Your assignment: What is needed is an exact copy of all the records.

Provided records:
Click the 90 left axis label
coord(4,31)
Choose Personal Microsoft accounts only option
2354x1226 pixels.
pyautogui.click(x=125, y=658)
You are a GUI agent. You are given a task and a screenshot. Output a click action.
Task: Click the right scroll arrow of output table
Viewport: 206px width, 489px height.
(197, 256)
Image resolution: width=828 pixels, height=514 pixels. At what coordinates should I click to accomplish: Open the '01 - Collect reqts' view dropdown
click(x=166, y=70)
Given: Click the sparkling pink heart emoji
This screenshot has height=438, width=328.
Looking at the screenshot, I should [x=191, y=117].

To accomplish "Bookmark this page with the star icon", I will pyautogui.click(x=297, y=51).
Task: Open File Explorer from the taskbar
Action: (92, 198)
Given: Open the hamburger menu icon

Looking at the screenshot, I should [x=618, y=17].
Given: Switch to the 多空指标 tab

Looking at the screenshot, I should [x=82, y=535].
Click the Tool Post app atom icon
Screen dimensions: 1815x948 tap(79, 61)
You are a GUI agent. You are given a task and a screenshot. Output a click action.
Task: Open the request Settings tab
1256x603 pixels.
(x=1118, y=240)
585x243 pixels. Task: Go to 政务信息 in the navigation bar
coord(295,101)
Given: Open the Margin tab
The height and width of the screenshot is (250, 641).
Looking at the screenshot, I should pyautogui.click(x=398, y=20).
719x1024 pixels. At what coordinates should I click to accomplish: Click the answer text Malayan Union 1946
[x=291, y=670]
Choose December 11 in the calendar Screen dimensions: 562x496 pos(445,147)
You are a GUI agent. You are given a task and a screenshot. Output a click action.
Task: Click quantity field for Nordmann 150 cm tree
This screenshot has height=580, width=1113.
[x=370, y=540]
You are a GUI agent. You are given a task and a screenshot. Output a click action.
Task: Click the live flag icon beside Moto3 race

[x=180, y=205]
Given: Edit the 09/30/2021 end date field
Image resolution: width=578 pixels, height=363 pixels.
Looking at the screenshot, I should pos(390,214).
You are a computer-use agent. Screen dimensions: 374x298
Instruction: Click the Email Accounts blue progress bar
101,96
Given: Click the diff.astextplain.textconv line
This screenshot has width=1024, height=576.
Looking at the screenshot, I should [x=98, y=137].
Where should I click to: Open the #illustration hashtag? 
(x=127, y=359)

Answer to the exercise:
Click the 90 left axis label
coord(4,31)
Choose Personal Microsoft accounts only option
2354x1226 pixels.
pyautogui.click(x=125, y=658)
You are a GUI agent. You are given a task and a screenshot. Output a click action.
Task: Click the right scroll arrow of output table
Viewport: 206px width, 489px height.
(197, 256)
Image resolution: width=828 pixels, height=514 pixels. At what coordinates should I click to accomplish: Open the '01 - Collect reqts' view dropdown
click(x=166, y=70)
Given: Click the sparkling pink heart emoji
This screenshot has height=438, width=328.
Looking at the screenshot, I should [x=191, y=117].

To accomplish "Bookmark this page with the star icon", I will pyautogui.click(x=297, y=51).
Task: Open File Explorer from the taskbar
Action: (92, 198)
Given: Open the hamburger menu icon

Looking at the screenshot, I should [x=618, y=17].
Given: Switch to the 多空指标 tab

Looking at the screenshot, I should [x=82, y=535].
Click the Tool Post app atom icon
Screen dimensions: 1815x948 tap(79, 61)
You are a GUI agent. You are given a task and a screenshot. Output a click action.
Task: Open the request Settings tab
1256x603 pixels.
(x=1118, y=240)
585x243 pixels. Task: Go to 政务信息 in the navigation bar
coord(295,101)
Given: Open the Margin tab
The height and width of the screenshot is (250, 641).
Looking at the screenshot, I should pyautogui.click(x=398, y=20).
719x1024 pixels. At what coordinates should I click to accomplish: Click the answer text Malayan Union 1946
[x=291, y=670]
Choose December 11 in the calendar Screen dimensions: 562x496 pos(445,147)
You are a GUI agent. You are given a task and a screenshot. Output a click action.
Task: Click quantity field for Nordmann 150 cm tree
This screenshot has height=580, width=1113.
[x=370, y=540]
You are a GUI agent. You are given a task and a screenshot. Output a click action.
Task: Click the live flag icon beside Moto3 race

[x=180, y=205]
Given: Edit the 09/30/2021 end date field
Image resolution: width=578 pixels, height=363 pixels.
Looking at the screenshot, I should pos(390,214).
You are a computer-use agent. Screen dimensions: 374x298
Instruction: Click the Email Accounts blue progress bar
101,96
Given: Click the diff.astextplain.textconv line
This screenshot has width=1024, height=576.
Looking at the screenshot, I should [x=98, y=137].
Where should I click to: Open the #illustration hashtag? 
(x=127, y=359)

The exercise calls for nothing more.